» **Task brief**: Convert the records, starting at the line containing "Locate an element on the screen. Image" and ending at the end of the records, into a two-column CSV with the headers input and output. Give one row for each record, with each field in double quotes and any line breaks replaced by spaces.
------------------------------------------------------------------------
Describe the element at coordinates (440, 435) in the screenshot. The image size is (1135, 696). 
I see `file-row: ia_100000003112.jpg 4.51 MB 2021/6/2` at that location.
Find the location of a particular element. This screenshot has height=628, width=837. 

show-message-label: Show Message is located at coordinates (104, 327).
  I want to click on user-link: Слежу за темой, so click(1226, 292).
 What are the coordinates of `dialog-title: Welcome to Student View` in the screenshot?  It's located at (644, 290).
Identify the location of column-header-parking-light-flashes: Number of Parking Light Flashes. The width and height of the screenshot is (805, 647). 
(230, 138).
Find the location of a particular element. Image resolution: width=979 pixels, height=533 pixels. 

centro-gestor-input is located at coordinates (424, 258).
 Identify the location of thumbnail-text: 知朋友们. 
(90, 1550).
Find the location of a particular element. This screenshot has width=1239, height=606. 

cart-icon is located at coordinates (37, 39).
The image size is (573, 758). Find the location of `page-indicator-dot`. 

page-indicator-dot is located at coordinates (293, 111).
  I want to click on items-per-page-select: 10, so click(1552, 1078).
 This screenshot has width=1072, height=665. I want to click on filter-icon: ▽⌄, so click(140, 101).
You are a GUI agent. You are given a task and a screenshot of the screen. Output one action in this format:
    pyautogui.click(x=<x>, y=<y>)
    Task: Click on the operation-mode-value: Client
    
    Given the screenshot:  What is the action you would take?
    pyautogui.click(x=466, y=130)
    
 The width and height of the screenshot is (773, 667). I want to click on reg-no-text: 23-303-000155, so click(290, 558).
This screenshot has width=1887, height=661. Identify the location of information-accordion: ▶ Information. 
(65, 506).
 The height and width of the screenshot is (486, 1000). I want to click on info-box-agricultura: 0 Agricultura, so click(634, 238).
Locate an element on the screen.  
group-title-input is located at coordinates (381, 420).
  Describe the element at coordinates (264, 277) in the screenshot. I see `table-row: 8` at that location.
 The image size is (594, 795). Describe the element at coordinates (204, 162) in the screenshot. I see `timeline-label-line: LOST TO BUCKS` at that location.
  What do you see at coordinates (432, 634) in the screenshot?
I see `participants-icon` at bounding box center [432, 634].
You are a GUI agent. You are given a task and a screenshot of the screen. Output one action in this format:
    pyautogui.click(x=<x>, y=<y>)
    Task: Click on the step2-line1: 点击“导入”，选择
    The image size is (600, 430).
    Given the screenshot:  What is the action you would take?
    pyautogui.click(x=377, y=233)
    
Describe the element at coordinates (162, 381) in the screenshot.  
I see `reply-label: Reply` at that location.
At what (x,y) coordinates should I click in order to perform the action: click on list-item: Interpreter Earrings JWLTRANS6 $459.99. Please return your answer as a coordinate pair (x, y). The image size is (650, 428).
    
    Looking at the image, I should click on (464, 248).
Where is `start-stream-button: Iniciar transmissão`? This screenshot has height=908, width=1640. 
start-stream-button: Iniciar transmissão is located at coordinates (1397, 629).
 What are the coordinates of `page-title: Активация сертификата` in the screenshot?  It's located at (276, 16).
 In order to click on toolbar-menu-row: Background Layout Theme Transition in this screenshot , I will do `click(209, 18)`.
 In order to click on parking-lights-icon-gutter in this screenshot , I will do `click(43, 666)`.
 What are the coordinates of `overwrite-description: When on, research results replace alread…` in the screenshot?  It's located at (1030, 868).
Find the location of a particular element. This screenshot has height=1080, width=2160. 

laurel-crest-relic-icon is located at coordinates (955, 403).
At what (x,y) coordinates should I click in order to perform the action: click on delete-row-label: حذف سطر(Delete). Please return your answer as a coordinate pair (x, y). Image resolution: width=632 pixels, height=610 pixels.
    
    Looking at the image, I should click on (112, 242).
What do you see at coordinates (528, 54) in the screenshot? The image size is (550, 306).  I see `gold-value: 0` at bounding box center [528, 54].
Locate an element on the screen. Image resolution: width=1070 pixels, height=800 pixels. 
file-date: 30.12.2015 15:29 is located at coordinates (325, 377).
------------------------------------------------------------------------
» **Answer to this task**:
input,output
"Locate an element on the screen. Image resolution: width=1070 pixels, height=800 pixels.","file-date: 30.12.2015 15:29 is located at coordinates (325, 377)."